◆ THE TASK: Beginning at the line with "Given: Clear the", output each line to the end of the listing below exactly, please.

⟨

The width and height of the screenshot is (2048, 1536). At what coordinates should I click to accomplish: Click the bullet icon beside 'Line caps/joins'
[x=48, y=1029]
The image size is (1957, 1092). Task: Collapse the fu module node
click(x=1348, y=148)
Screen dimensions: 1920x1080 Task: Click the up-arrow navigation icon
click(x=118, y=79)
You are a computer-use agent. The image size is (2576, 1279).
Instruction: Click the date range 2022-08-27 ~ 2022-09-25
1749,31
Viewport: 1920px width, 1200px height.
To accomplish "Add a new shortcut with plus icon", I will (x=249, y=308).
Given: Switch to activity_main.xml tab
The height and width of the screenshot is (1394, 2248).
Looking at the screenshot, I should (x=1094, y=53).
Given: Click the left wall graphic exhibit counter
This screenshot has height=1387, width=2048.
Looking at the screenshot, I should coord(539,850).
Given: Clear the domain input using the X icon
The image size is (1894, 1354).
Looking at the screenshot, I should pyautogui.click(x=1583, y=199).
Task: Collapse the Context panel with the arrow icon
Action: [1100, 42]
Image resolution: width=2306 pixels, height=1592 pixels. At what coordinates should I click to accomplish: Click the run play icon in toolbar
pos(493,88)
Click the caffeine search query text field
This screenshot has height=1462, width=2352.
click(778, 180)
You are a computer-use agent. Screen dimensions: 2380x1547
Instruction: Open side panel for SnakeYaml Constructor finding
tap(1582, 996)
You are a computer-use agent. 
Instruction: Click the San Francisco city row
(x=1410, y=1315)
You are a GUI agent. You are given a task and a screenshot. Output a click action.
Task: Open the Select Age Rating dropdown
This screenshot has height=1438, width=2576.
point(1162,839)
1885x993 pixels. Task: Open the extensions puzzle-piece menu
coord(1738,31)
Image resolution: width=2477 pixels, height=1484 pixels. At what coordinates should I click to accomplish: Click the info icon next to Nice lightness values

⟩

◆ OUTPUT FOR THIS EXERCISE:
Given: Clear the domain input using the X icon
The image size is (1894, 1354).
Looking at the screenshot, I should pyautogui.click(x=1583, y=199).
Task: Collapse the Context panel with the arrow icon
Action: [1100, 42]
Image resolution: width=2306 pixels, height=1592 pixels. At what coordinates should I click to accomplish: Click the run play icon in toolbar
pos(493,88)
Click the caffeine search query text field
This screenshot has height=1462, width=2352.
click(778, 180)
You are a computer-use agent. Screen dimensions: 2380x1547
Instruction: Open side panel for SnakeYaml Constructor finding
tap(1582, 996)
You are a computer-use agent. 
Instruction: Click the San Francisco city row
(x=1410, y=1315)
You are a GUI agent. You are given a task and a screenshot. Output a click action.
Task: Open the Select Age Rating dropdown
This screenshot has height=1438, width=2576.
point(1162,839)
1885x993 pixels. Task: Open the extensions puzzle-piece menu
coord(1738,31)
Image resolution: width=2477 pixels, height=1484 pixels. At what coordinates should I click to accomplish: Click the info icon next to Nice lightness values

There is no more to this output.